▶ _作業指示 a_
以下のレコードから、文字列「this」を含む行をすべて抜き出してください。大文字と小文字は区別します。

● ● ●

度胸

2011年04月06日(水) 00:00

 人間は難事に当たってビクとも動かぬ度胸がなくては、とても大事を負担することはできない。今の奴らは、ややもすれば、智慧をもって一時逃れに難関を切りぬけようとするけれども、智慧には尽きる時があるから、それは到底無益だ―これは勝海舟の言葉なのだが、折に触れて蘇ってくる。智慧より度胸という勝は、幕府の始末をつけるのにこの思いを強く持って難局を乗り切った。

 小事にとらわれず大胆に行動することほど強いものはない。天下の大勢を見極め、その機先を制するやり方で事を成し遂げる、これほど胸がスッキリすることはないのだ。

● ● ●

▶ _作業指示 b_
上にある度胸についての文章を、一字も変えずに全文書き出してください。

● ● ●

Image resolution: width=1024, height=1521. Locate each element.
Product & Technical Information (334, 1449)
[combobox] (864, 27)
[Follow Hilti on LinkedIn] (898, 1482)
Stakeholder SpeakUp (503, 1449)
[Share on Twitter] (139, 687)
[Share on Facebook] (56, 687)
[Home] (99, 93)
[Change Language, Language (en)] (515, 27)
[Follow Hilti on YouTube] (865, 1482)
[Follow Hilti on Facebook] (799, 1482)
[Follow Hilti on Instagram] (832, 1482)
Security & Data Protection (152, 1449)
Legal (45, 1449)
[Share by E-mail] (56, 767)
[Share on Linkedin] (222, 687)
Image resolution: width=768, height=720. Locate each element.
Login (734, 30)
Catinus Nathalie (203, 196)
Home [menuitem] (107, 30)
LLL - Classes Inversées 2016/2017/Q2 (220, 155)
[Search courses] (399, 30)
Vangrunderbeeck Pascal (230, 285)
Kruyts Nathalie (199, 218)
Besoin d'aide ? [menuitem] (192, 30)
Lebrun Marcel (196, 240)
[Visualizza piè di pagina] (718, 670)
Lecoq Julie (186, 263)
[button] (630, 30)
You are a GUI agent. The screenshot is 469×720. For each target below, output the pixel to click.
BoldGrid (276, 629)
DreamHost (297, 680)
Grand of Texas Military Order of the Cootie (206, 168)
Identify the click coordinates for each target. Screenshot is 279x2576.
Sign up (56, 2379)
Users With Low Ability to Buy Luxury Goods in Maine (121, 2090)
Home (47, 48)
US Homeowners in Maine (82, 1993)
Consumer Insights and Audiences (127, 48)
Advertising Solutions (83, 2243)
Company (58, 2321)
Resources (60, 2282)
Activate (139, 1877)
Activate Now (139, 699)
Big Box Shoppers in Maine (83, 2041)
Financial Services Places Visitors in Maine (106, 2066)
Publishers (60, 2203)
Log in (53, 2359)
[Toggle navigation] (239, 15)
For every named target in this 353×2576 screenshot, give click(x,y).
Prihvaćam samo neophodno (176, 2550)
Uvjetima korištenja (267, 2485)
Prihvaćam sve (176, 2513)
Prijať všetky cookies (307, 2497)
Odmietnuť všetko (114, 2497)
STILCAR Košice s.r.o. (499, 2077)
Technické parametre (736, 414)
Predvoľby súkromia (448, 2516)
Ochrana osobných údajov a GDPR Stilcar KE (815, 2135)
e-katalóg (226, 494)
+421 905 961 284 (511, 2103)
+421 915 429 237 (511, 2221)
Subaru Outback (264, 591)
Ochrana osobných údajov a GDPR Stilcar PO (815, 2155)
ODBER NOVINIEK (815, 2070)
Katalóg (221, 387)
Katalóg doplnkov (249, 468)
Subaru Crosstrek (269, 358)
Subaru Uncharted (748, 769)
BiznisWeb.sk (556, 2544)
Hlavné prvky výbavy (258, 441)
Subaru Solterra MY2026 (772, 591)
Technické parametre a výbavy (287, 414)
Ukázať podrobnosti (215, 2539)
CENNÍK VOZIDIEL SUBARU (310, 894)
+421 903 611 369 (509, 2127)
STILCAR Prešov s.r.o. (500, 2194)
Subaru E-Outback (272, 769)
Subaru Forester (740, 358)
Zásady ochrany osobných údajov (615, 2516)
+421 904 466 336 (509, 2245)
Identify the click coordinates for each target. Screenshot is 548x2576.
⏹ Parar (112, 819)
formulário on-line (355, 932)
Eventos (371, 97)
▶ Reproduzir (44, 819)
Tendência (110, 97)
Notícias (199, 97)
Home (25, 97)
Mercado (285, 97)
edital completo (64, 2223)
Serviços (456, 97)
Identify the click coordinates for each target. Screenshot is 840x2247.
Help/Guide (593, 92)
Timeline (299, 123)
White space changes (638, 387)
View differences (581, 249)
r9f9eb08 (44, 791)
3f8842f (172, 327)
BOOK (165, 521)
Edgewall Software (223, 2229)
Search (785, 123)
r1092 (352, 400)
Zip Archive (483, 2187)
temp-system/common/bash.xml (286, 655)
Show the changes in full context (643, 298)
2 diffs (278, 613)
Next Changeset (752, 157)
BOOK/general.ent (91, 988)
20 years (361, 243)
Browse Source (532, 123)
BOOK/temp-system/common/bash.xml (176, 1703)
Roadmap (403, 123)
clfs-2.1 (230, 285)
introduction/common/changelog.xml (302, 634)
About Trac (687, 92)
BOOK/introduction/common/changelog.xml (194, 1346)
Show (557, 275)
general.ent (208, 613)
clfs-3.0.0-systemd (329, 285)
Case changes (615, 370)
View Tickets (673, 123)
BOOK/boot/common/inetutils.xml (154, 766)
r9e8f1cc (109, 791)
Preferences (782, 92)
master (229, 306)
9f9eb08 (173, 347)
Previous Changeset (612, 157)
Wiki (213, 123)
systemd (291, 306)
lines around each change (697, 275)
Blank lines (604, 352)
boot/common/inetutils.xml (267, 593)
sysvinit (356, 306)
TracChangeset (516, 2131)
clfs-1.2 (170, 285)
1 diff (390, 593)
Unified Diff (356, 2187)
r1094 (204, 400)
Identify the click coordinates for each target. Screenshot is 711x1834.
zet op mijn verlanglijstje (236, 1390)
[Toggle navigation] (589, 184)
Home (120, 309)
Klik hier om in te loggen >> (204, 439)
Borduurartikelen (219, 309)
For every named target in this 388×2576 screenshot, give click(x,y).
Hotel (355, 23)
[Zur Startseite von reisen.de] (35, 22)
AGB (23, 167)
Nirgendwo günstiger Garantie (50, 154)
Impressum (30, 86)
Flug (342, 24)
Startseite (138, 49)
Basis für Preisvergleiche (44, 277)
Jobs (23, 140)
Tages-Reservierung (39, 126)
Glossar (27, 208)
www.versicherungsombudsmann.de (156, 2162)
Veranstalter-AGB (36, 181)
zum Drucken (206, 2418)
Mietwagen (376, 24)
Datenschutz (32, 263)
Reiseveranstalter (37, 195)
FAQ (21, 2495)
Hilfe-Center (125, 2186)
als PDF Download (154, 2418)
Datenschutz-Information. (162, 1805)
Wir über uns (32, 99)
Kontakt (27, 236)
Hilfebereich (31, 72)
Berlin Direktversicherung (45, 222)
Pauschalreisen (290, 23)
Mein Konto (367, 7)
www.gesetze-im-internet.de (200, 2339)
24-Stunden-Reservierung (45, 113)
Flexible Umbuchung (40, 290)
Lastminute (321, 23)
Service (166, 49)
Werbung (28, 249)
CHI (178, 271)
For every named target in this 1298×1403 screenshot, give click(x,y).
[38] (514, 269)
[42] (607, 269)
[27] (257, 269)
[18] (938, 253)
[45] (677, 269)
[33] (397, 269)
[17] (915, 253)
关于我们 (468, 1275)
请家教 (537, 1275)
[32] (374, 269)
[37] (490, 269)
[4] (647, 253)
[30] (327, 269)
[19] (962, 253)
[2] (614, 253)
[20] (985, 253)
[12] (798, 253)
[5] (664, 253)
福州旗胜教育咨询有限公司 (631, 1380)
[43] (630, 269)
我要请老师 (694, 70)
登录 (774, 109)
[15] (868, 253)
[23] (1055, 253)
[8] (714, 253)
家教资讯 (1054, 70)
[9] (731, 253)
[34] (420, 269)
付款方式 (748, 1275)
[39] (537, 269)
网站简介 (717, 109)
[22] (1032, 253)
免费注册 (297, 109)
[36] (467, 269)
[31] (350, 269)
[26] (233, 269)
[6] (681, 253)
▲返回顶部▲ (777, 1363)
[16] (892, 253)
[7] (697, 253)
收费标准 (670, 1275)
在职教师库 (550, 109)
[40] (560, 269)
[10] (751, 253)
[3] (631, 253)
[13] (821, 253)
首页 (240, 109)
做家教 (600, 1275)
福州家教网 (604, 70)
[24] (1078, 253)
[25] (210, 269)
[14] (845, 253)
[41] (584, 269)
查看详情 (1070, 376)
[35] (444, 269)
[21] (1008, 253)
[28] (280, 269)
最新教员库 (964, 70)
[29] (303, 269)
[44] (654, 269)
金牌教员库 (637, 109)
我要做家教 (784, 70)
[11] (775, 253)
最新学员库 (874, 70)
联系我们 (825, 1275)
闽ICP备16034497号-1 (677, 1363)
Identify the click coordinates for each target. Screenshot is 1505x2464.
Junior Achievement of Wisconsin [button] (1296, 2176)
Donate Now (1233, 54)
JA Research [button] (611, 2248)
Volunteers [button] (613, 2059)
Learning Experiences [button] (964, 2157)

● ● ●

▶ _作業結果 a_
For every named target in this 353×2576 screenshot, give click(x,y).
For every named target in this 388×2576 screenshot, give click(x,y).
For every named target in this 1298×1403 screenshot, give click(x,y).

▶ _作業結果 b_
度胸

2011年04月06日(水) 00:00

 人間は難事に当たってビクとも動かぬ度胸がなくては、とても大事を負担することはできない。今の奴らは、ややもすれば、智慧をもって一時逃れに難関を切りぬけようとするけれども、智慧には尽きる時があるから、それは到底無益だ―これは勝海舟の言葉なのだが、折に触れて蘇ってくる。智慧より度胸という勝は、幕府の始末をつけるのにこの思いを強く持って難局を乗り切った。

 小事にとらわれず大胆に行動することほど強いものはない。天下の大勢を見極め、その機先を制するやり方で事を成し遂げる、これほど胸がスッキリすることはないのだ。